W ostatnim meczu Widzewa w tym sezonie niestety nie zagra Jordi Sanchez. Hiszpan pożegnał się już z kibicami i podziękował im za wsparcie.
Jordi Sanchez trafił do Widzewa ubiegłego lata. Miał świetne wejście do drużyny i w ogóle bardzo dobrą jesień. Z miejsca stał się ważną postacią drużyny, ale też gwiazdką ligi.
Niestety wiosna była już po prostu słaba, tak samo jak całego zespołu. Jordi strzelił tylko jednego gola, ważnego, bo dającego Widzewowi punkt w końcówce meczu z Wisłą Płock.
W ostatnim meczu z Radomiakiem nie zagrał z powodu urazu i nie zagra także z Koroną Kielce w ostatnim meczu tego sezonu. Hiszpan pożegnał więc z kibicami za pośrednictwem Instagrama.
„To był szczególnie trudny sezon w mojej karierze na poziomie osobistym i zawodowym, pełen wzlotów i upadków, a ostatecznie kontuzja, która uniemożliwiła mi występy na poziomie, na jakim bym chciał przez ostatnie 2 miesiące. Pomimo tego wszystkiego mogłem się uczyć i wzbogacać jako zawodnik i jako osoba. Mogłem uczyć się waszego futbolu, waszej pasji, waszej walki, waszej kultury, trochę waszego języka i waszej historii” – napisał Jordi.

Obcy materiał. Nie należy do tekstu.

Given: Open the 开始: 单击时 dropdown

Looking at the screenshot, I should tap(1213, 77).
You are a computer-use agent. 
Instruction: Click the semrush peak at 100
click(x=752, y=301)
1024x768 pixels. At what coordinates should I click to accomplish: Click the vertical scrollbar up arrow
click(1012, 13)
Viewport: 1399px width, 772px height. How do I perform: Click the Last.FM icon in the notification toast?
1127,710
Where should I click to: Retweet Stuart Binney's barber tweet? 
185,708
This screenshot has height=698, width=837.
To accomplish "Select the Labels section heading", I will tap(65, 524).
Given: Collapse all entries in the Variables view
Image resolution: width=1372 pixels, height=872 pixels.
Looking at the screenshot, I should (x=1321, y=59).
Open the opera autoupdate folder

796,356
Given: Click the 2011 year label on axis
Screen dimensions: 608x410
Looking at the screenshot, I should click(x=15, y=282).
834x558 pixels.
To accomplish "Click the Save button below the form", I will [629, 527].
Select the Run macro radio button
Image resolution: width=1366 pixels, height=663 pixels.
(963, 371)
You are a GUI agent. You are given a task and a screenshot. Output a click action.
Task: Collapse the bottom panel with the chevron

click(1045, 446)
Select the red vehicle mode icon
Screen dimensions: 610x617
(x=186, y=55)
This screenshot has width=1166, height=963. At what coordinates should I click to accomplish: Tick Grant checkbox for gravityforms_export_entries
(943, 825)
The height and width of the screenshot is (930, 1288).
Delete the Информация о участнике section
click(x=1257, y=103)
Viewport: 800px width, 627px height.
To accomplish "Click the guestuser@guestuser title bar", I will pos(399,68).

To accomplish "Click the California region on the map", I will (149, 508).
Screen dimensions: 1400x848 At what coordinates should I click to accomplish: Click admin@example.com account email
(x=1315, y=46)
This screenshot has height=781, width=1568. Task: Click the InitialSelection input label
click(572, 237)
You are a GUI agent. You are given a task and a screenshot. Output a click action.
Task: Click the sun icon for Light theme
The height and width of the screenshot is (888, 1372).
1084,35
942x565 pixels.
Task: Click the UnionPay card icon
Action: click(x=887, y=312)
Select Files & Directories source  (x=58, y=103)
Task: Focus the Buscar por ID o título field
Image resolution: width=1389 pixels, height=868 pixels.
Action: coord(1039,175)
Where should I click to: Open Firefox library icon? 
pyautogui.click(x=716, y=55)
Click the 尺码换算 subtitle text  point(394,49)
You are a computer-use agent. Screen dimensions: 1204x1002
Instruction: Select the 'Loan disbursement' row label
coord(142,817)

CZYTAJ TEŻ: Derby Łodzi znów w ekstraklasie!
I dodał: „Chcę podziękować kibicom, Wasze wsparcie w każdy weekend na Widzewie i na boiskach w całej Polsce jest po prostu spektakularna, a miłość, którą mnie obdarzacie odkąd przyszedłem, to najpiękniejsza rzecz, jaka może spotkać zawodnika. Czuć się bardziej kochanym i szanowanym 2000 km od domu, jest bezcenne”.
Jordi napisał też, że chociaż wie, że wiosna i ostatni czas był zły, to jednak cel został wypełniony i nadszedł czas, by się pożegnać.
Przed Hiszpanem czas odpoczynku i czas, by wyleczyć uraz. Jordi ma jeszcze rok kontraktu z Widzewem.